Journal of Nephropathology (Apr 2020)
Effect of preoperative prostate volume on the improvement of lower urinary tract symptoms in patients with benign prostatic hyperplasia undergoing transurethral resection of prostate
Abstract
Introduction: Benign prostate hyperplasia, pathophysiology contributes to bladder outlet obstruction due to functional obstruction caused by gland size enlargement resulting in the lower urinary tract symptoms (LUTS). Objectives: To determine the correlation of the prostate volume with surgical outcomes and postoperative LUTS in patients with benign prostatic hyperplasia (BPH) undergoing transurethral resection of the prostate (TURP). Patients and Methods: Patients with BPH who were refractory for medical treatment enrolled in the study. Patients divided into three groups with attention to their prostate volume conducted by transabdominal ultrasonography.
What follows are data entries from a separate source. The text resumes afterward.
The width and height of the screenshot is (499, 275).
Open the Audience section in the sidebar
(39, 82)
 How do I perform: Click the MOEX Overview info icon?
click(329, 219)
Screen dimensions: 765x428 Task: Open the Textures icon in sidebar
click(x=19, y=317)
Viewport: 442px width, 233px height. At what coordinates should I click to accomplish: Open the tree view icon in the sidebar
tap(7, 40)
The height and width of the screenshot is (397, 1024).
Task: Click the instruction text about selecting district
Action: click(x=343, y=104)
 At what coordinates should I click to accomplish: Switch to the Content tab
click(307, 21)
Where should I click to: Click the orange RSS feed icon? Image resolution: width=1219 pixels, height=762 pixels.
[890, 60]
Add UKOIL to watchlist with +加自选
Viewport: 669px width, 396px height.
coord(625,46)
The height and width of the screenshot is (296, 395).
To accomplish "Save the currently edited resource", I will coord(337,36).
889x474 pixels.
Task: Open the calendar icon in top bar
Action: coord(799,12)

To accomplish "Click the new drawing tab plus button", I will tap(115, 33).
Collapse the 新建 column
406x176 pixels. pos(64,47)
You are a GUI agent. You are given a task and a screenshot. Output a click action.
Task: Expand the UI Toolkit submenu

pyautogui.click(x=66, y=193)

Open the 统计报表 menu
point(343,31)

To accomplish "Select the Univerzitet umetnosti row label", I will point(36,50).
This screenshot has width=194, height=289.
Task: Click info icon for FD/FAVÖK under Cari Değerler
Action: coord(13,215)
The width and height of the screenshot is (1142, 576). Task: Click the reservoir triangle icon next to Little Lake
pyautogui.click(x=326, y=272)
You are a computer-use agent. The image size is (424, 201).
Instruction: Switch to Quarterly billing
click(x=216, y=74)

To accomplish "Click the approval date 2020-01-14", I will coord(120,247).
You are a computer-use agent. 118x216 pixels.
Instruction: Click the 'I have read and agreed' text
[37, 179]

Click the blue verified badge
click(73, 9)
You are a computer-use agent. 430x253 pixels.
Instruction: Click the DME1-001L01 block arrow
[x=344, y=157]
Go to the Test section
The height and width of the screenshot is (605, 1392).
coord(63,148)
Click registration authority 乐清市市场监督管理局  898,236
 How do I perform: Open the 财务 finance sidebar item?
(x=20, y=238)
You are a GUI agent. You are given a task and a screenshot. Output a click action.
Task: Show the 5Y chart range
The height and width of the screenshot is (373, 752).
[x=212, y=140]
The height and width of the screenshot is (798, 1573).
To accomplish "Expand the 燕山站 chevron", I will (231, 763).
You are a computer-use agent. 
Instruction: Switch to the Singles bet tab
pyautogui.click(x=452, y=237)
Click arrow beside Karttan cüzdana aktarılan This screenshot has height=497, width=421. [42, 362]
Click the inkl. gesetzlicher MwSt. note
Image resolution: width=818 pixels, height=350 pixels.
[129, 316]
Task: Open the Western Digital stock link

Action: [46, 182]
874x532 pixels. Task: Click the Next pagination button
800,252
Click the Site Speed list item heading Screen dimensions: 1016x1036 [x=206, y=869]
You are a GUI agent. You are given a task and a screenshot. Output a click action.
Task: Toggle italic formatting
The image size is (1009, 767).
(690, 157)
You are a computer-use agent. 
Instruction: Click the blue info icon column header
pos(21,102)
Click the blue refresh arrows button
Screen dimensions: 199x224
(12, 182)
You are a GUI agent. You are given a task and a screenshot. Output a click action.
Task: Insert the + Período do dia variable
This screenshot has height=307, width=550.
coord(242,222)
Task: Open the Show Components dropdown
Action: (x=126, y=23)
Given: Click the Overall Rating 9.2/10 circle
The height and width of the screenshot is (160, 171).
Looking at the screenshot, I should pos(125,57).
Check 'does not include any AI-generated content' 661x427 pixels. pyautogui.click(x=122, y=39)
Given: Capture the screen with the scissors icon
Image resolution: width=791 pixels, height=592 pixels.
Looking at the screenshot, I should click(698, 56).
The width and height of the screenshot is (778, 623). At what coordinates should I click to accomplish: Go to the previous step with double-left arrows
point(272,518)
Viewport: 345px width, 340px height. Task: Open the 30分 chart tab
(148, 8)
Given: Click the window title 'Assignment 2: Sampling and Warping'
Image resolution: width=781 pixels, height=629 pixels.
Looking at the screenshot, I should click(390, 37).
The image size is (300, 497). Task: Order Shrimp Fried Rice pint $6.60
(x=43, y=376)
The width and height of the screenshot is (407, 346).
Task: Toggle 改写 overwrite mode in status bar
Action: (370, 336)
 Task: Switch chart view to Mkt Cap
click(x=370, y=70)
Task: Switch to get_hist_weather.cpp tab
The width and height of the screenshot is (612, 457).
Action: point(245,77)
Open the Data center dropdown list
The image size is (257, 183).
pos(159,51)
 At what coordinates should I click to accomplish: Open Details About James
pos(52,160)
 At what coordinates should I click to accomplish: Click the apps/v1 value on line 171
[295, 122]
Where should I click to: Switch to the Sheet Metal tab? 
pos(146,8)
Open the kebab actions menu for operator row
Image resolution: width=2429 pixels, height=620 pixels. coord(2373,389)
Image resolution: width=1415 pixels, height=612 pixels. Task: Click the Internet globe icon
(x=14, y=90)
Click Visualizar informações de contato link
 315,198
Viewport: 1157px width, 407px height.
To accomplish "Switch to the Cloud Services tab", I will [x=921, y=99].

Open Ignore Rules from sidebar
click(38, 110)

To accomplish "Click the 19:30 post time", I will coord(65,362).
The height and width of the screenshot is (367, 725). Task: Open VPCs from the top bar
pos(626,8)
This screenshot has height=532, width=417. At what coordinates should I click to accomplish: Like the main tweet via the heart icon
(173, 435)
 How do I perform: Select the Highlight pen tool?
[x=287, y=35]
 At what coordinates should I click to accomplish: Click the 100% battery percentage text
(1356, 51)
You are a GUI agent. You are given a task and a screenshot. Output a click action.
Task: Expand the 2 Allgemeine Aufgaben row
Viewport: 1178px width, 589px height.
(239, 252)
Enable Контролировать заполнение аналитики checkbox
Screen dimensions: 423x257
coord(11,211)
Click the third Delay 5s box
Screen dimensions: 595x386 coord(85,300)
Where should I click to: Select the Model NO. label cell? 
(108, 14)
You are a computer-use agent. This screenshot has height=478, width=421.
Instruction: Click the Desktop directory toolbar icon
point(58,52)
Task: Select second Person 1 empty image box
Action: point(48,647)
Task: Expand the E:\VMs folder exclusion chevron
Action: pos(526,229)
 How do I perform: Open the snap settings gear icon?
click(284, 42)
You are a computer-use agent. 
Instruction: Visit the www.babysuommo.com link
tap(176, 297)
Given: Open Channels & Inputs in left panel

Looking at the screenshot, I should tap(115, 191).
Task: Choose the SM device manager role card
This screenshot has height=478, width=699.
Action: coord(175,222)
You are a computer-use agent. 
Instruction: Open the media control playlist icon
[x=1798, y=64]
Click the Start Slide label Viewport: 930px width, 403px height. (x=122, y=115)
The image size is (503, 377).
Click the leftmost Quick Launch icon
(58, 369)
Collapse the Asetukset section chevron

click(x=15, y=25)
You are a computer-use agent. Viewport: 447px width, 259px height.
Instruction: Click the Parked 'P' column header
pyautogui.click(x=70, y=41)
To evaluate patients’ LUTS, the International Prostate Symptom Score (IPSS) questionnaire was filled for all patients preoperatively and during the first and third months follow up sessions. Results: In the current study, mean age of the patients was 66.92 ± 1.08 years. Of 111 patients, eight patients (7.2%) had prostate volume less than 30 cc, 59 patients (53.2%) had prostate volume between 30-60 cc, and 44 patients (39.6%) had prostate volume more than 60 cc. During first month postoperative, mean decrease in IPSS scores in patients with prostate volume less than 30 cc, prostate volume between 30–60 cc and prostate volume more than 30 cc were 27.72 ± 3.53, 27.32 ± 3.37 and 27.45 ± 2.87, respectively. The ANOVA test showed no significant difference between the groups (P= 0.93). Mean decrease in IPSS score during third month postoperative, had no significant difference between the three groups, too (P=0.71). Symptoms alleviation observed in 94.6% and 95.5% of the patients, during first and third months follow-up, respectively. Conclusion: There was no correlation between the IPSS scores decrease and patients’ symptoms recovery and preoperative prostate volume in patients with BPH who underwent TRUP.